On December 10th the IDF announced that it had destroyed a cross-border attack tunnel constructed by Hamas.

“The Israel Defense Forces this weekend destroyed an attack tunnel coming from the southern Gaza Strip that entered Israeli territory, the army announced on Sunday.

photo credit:IDF

The military said the kilometer-long tunnel was constructed by the Hamas terrorist group. It began in the Gazan city of Khan Younis and extended “hundreds of meters” inside Israeli territory. Israel demolished another cross-border tunnel, which was being dug by the Islamic Jihad terror group, six weeks ago.

IDF spokesperson Lt. Col.
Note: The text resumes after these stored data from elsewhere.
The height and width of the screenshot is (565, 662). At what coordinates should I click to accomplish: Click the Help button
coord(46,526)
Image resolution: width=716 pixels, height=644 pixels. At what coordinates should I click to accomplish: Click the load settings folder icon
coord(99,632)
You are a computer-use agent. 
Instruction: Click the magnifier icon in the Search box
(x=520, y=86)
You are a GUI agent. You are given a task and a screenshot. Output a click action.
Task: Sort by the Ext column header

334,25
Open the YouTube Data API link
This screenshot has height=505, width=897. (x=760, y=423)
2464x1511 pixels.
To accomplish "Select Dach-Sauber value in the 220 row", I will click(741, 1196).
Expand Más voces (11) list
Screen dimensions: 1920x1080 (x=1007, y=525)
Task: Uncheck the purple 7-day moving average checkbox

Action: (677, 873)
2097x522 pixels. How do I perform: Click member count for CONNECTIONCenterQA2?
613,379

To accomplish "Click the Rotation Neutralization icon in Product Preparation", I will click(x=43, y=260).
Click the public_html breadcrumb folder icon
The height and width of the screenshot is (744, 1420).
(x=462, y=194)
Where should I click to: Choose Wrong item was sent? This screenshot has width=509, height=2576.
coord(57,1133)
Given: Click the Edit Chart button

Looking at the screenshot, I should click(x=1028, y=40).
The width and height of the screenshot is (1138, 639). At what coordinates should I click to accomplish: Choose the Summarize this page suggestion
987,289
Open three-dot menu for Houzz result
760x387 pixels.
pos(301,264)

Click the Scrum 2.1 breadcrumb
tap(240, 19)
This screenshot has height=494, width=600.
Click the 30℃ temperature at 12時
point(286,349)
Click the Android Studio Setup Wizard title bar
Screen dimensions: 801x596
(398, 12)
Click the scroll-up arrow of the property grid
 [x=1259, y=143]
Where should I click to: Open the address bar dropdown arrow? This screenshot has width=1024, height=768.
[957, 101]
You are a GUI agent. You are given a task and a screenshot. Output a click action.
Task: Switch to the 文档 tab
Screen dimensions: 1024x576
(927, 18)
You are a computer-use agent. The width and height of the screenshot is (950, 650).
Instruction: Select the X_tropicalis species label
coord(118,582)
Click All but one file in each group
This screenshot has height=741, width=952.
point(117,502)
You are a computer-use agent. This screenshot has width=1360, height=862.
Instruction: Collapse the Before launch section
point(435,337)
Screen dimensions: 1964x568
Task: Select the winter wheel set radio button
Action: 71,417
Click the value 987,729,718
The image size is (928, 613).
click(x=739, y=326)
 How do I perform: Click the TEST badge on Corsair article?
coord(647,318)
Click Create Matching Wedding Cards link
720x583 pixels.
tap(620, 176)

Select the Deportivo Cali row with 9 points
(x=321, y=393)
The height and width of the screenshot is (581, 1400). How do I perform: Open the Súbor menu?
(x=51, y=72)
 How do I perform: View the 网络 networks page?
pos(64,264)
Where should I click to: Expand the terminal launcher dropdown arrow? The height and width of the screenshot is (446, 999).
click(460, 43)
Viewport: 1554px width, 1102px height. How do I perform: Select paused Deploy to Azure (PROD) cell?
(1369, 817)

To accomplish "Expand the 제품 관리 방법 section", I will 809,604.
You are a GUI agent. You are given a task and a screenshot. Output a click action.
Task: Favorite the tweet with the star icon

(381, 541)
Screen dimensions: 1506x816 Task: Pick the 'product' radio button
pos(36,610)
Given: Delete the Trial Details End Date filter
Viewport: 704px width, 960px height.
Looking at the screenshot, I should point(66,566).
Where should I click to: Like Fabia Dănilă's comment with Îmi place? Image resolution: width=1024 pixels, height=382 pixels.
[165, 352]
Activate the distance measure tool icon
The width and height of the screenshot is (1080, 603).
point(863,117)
Jonathan Conricus would not specify where exactly the newly destroyed was located in Israel, but said it ended in open farmland, approximately one kilometer (0.6 miles) from the nearest Israeli community. […]

He said the tunnel appeared to be a “very substantial” one for Hamas, “based on the level of detail.””

The BBC News website did not produce any stand-alone reporting on that story and the only mention of the IDF’s announcement came in twenty words in half a sentence in yet another article about the US recognition of Jerusalem as Israel’s capital that was published on the website’s Middle East page on December 10th under the headline “Netanyahu: Palestinians must face reality over Jerusalem“.

Notably, despite the IDF having identified the tunnel as belonging to Hamas, the BBC did not report that information to its audiences and was ‘unable’ to describe the tunnel’s purpose in its own words.

“…Israel said it had blown up a tunnel from Gaza, which it says was being dug to enable militant attacks”

Obviously Israeli officials did not use the phrase “militant attacks” and so for the third time this month we see the BBC inaccurately paraphrasing statements made by Israelis despite the fact that the BBC’s guidance on ‘Language when Reporting Terrorism’ states:

“…we don’t change the word “terrorist” when quoting other people…” 

Later on the same day a terror attack took place at the main bus station in Jerusalem.

“A Palestinian terrorist stabbed a security guard in the chest,  seriously wounding him, at the entrance to the Jerusalem Central Bus Station on Sunday, before being tackled by police and a passerby, officials said,

Graphic video footage from the scene showed the terrorist slowly handing his belongings to the security guard, who was checking travelers at the door to the station, before suddenly taking out a knife and plunging it into the guard’s chest. […]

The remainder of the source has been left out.